For the past three months, India’s National Tiger Conservation Authority, the Global Tiger Forum, and the Wildlife Wing of the State of Madhya Pradesh have partnered with Clemson University, and the NGO RESOLVE to bring the world’s most advanced, real-time wildlife monitoring system to the Kanha-Pench Tiger Conservation Landscape, in Madhya Pradesh.
The new technology, prototyped effectively in Africa for the past four years and now available in Asia, is called TrailGuard AI. This tiny AI-embedded camera-alert system runs powerful computer models onboard the camera to weed out false positives before transmission of data, thus saving precious battery life, and sending only what the end user requires. Intel and the AI company CVEDIA both played critical roles in supplying the necessary computer chips and AI models to make this possible. First designed to detect poachers in African parks, the camera becomes a wildlife detector simply by updating the AI model to detect a range of endangered wildlife species. Where cell connectivity is excellent, as in much of India, TrailGuard AI takes advantage of the strong signal. Where there is no cell service, this system transmits images over long-range radio (LoRa).
The technology cannot come soon enough. In 2010, during the Year of the Tiger in the Chinese calendar, the Global Tiger Initiative spearheaded an effort to double the size of the wild tiger population—for shorthand, Tx2—after reports that the global population had dropped to an estimated 3,500. The situation has improved across much of the range, such that in 2022, also the Year of the Tiger in the Chinese calendar, the population has doubled in a number of range states.
Landscape-scale conservation is the most effective way to save area-sensitive, wide-ranging top predators like tigers. The deployment centered on Kanha-Pench, the most important of the 76 Tiger Conservation Landscapes in this predator’s range. The twin anchors of this landscape, Kanha National Park and Pench National Park, and their surrounding habitats, hold more than 500 tigers, the most anywhere. “I am glad to see the technology working so well. It holds great promise,” said Dr. H.S. Negi, former additional chief of wildlife in Madhya Pradesh and Senior Advisor, Global Tiger Forum.

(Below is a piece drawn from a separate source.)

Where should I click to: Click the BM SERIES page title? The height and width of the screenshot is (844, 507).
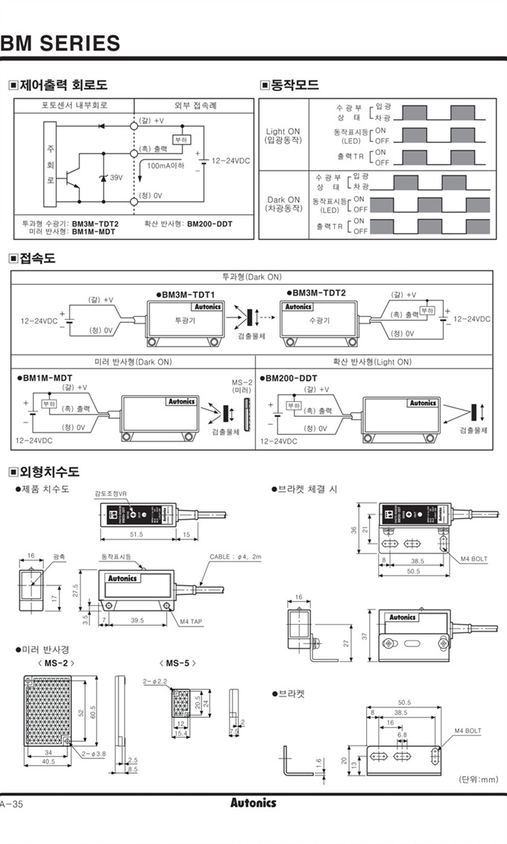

The technology covers parks and can also monitor human or tiger use in corridors connecting reserves. “India ranks first among all range states, holding 70% of the world’s tigers, and has a great track record of good practices. Monitoring not just source areas, but outer linkages gain relevance for strengthening corridor linkages,” said Mohnish Kapoor, Head – Programme and Partnerships, Global Tiger Forum.
Research in Indian tiger reserves also shows that tiger population recovery depends heavily on prey populations, so being able to monitor deer, Indian bison, and wild boar is vital information to predict recovery. “Saving tigers requires effective monitoring of the wild population and the prey base. TrailGuard AI gives managers that tool. TrailGuard AI detects a wide range of species important to Asian wildlife managers, especially when dealing with human-tiger interface areas. The GTF is committed to fostering new technology for furthering the cause," Dr. Rajesh Gopal, Secretary General, Global Tiger Forum, said.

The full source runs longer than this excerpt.